:: Dataset content

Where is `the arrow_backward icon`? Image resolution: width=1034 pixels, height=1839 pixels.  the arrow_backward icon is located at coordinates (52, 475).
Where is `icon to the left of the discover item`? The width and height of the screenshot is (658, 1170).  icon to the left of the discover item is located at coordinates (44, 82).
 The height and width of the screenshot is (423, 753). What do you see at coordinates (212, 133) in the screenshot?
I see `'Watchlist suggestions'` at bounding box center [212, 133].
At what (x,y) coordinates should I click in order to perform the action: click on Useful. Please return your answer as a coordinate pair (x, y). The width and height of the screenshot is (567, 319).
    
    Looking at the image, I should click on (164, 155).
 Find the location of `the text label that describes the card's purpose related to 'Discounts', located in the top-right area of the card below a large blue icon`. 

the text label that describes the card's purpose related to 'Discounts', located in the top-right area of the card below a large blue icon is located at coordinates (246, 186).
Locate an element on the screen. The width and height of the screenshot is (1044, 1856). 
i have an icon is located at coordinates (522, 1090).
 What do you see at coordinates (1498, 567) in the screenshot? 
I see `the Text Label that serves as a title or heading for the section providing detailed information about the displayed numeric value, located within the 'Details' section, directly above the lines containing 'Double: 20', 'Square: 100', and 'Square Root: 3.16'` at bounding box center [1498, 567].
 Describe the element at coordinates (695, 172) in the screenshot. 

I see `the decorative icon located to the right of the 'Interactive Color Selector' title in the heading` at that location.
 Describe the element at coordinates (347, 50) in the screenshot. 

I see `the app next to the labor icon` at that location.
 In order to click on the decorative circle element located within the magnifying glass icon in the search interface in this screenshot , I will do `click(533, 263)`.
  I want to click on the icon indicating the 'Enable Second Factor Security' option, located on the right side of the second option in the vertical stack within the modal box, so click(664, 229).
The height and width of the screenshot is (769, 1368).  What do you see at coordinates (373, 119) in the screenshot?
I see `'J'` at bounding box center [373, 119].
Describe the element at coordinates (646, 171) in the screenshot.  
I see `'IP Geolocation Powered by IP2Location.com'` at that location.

::::

-- Required work --
Lay out every row above as a JSON list of strings, one string per line, with blank lines omitted.

-- Answer to the task --
[
  "Where is `the arrow_backward icon`? Image resolution: width=1034 pixels, height=1839 pixels.  the arrow_backward icon is located at coordinates (52, 475).",
  "Where is `icon to the left of the discover item`? The width and height of the screenshot is (658, 1170).  icon to the left of the discover item is located at coordinates (44, 82).",
  " The height and width of the screenshot is (423, 753). What do you see at coordinates (212, 133) in the screenshot?",
  "I see `'Watchlist suggestions'` at bounding box center [212, 133].",
  "At what (x,y) coordinates should I click in order to perform the action: click on Useful. Please return your answer as a coordinate pair (x, y). The width and height of the screenshot is (567, 319).",
  "    Looking at the image, I should click on (164, 155).",
  " Find the location of `the text label that describes the card's purpose related to 'Discounts', located in the top-right area of the card below a large blue icon`. ",
  "the text label that describes the card's purpose related to 'Discounts', located in the top-right area of the card below a large blue icon is located at coordinates (246, 186).",
  "Locate an element on the screen. The width and height of the screenshot is (1044, 1856). ",
  "i have an icon is located at coordinates (522, 1090).",
  " What do you see at coordinates (1498, 567) in the screenshot? ",
  "I see `the Text Label that serves as a title or heading for the section providing detailed information about the displayed numeric value, located within the 'Details' section, directly above the lines containing 'Double: 20', 'Square: 100', and 'Square Root: 3.16'` at bounding box center [1498, 567].",
  " Describe the element at coordinates (695, 172) in the screenshot. ",
  "I see `the decorative icon located to the right of the 'Interactive Color Selector' title in the heading` at that location.",
  " Describe the element at coordinates (347, 50) in the screenshot. ",
  "I see `the app next to the labor icon` at that location.",
  " In order to click on the decorative circle element located within the magnifying glass icon in the search interface in this screenshot , I will do `click(533, 263)`.",
  "  I want to click on the icon indicating the 'Enable Second Factor Security' option, located on the right side of the second option in the vertical stack within the modal box, so click(664, 229).",
  "The height and width of the screenshot is (769, 1368).  What do you see at coordinates (373, 119) in the screenshot?",
  "I see `'J'` at bounding box center [373, 119].",
  "Describe the element at coordinates (646, 171) in the screenshot.  ",
  "I see `'IP Geolocation Powered by IP2Location.com'` at that location."
]